Jay Pillai is a Principal Options Architect at Amazon Net Providers. On this position, he capabilities because the Lead Architect, serving to companions ideate, construct, and launch Associate Options. As an Data Expertise Chief, Jay focuses on synthetic intelligence, generative AI, information integration, enterprise intelligence, and consumer interface domains. He holds 23 years of intensive expertise working with a number of shoppers throughout provide chain, authorized applied sciences, actual property, monetary providers, insurance coverage, funds, and market analysis enterprise domains.

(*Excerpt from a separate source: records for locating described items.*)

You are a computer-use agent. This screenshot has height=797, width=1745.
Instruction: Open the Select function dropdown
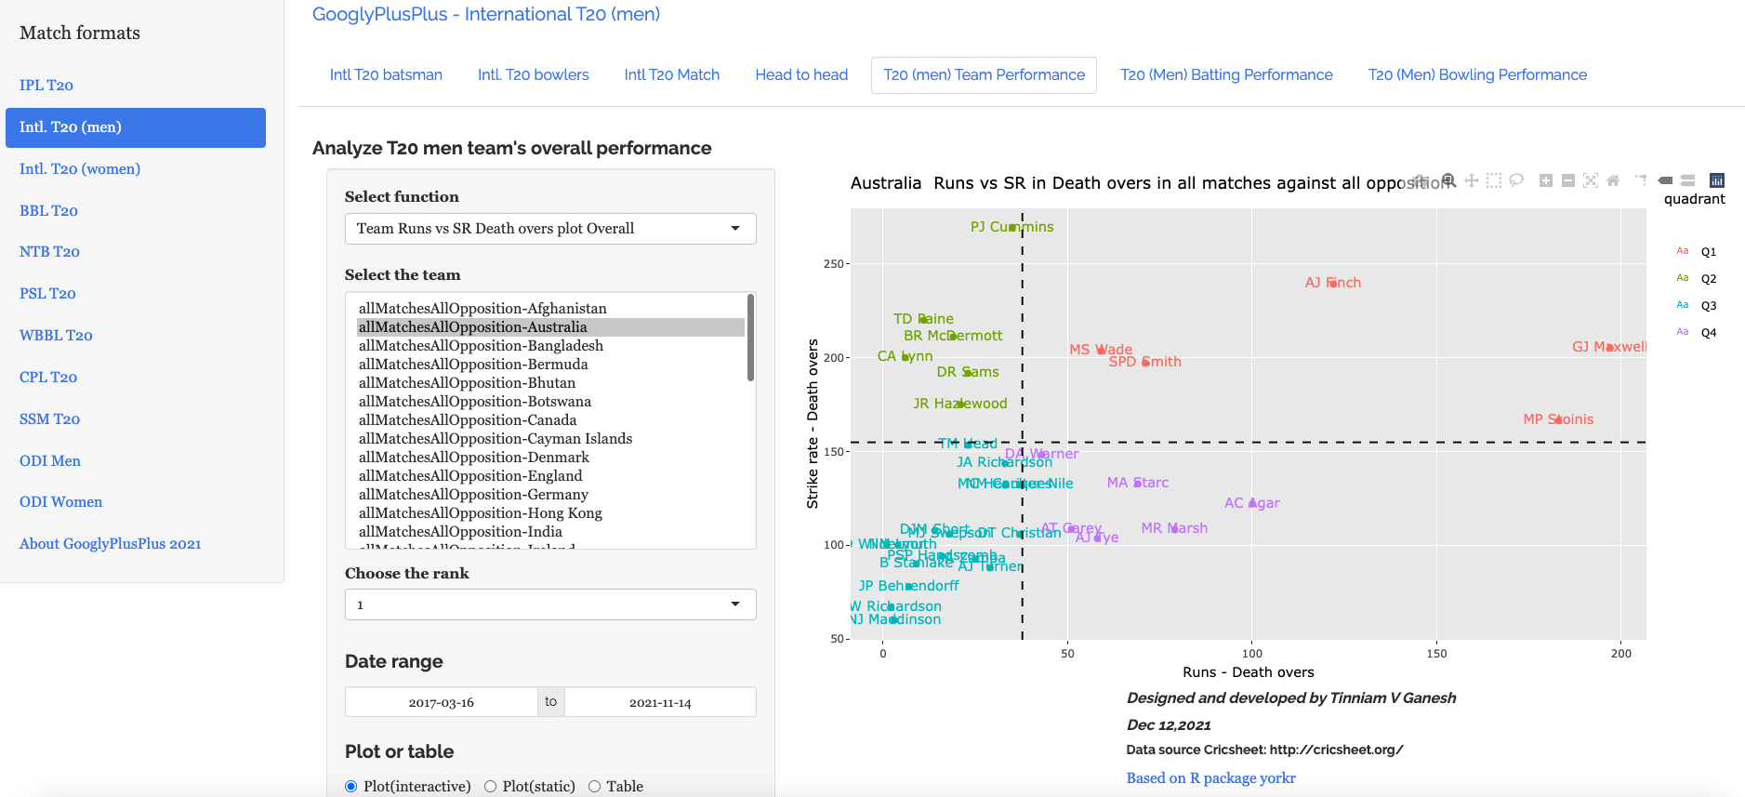pyautogui.click(x=549, y=229)
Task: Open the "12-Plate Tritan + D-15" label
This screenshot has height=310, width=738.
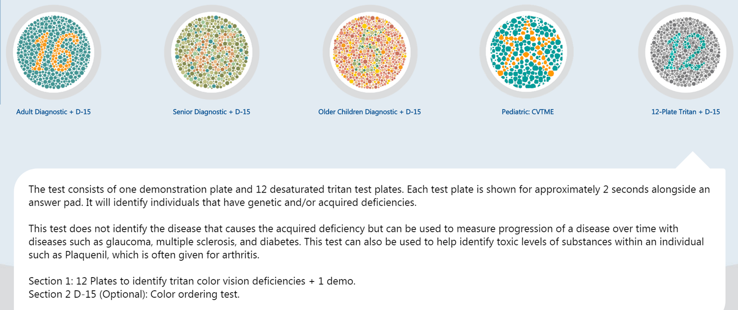Action: click(x=685, y=112)
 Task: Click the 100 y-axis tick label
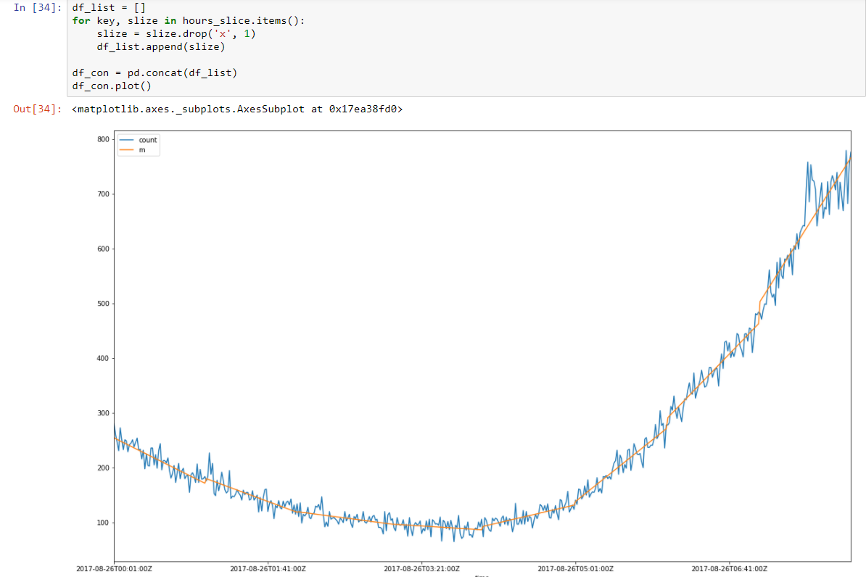point(103,522)
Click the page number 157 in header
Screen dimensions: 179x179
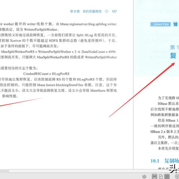pos(114,12)
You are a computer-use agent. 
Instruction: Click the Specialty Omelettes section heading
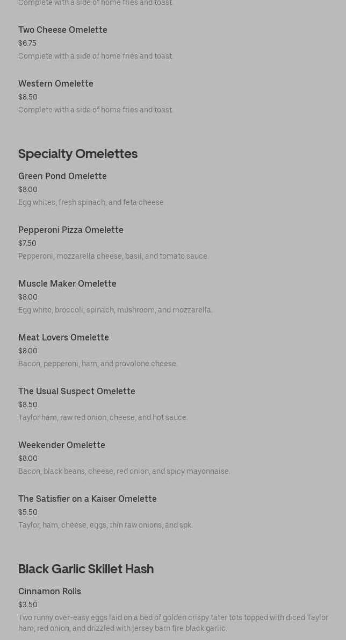tap(78, 154)
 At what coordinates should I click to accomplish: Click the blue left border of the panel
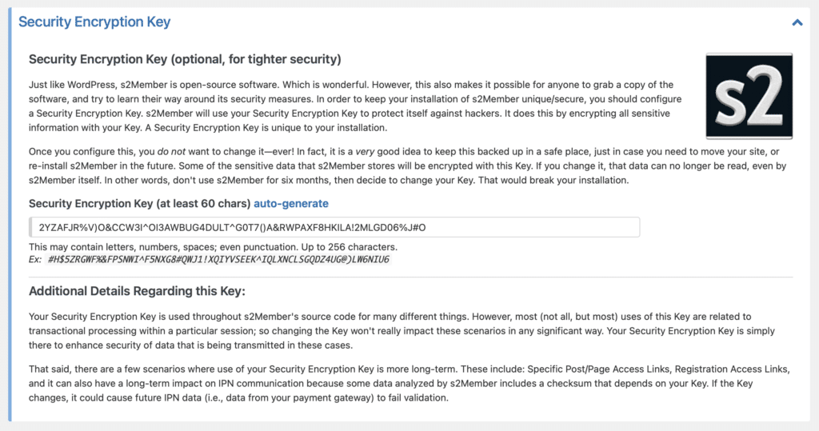10,214
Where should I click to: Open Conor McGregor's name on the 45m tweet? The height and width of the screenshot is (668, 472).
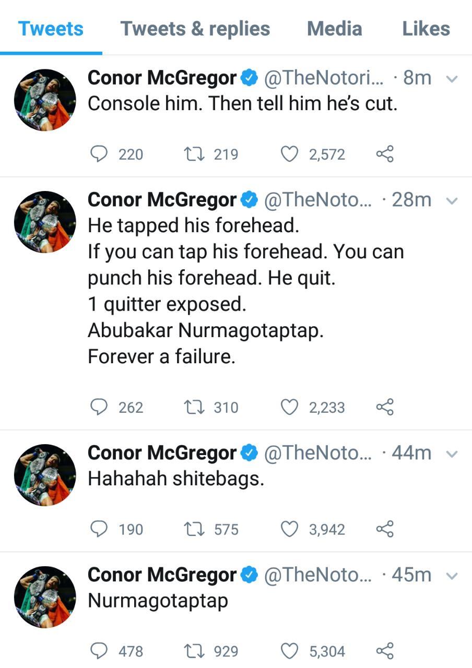pyautogui.click(x=162, y=575)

Shikhar Kwatra is a Sr. Associate Options Architect at Amazon Net Providers, working with main World System Integrators. He has earned the title of one of many Youngest Indian Grasp Inventors with over 500 patents within the AI/ML and IoT domains. Shikhar aids in architecting, constructing, and sustaining cost-efficient, scalable cloud environments for the group, and help the GSI companions in constructing strategic trade options on AWS.
Claudio Mazzoni is a Sr GenAI Specialist Options Architect at AWS engaged on world class purposes guiding costumers via their implementation of GenAI to achieve their targets and enhance their enterprise outcomes. Exterior of labor Claudio enjoys spending time with household, working in his backyard and cooking Uruguayan meals.
Yanyan Zhang is a Senior Generative AI Knowledge Scientist at Amazon Net Providers, the place she has been engaged on cutting-edge AI/ML applied sciences as a Generative AI Specialist, serving to prospects leverage GenAI to attain their desired outcomes. Yanyan graduated from Texas A&M College with a Ph.D. diploma in Electrical Engineering. Exterior of labor, she loves touring, understanding and exploring new issues.
Simon Zamarin is an AI/ML Options Architect whose primary focus helps prospects extract worth from their information property. In his spare time, Simon enjoys spending time with household, studying sci-fi, and dealing on numerous DIY home initiatives.
Rupinder Grewal is a Senior AI/ML Specialist Options Architect with AWS. He presently focuses on serving of fashions and MLOps on Amazon SageMaker. Previous to this position, he labored as a Machine Studying Engineer constructing and internet hosting fashions. Exterior of labor, he enjoys taking part in tennis and biking on mountain trails.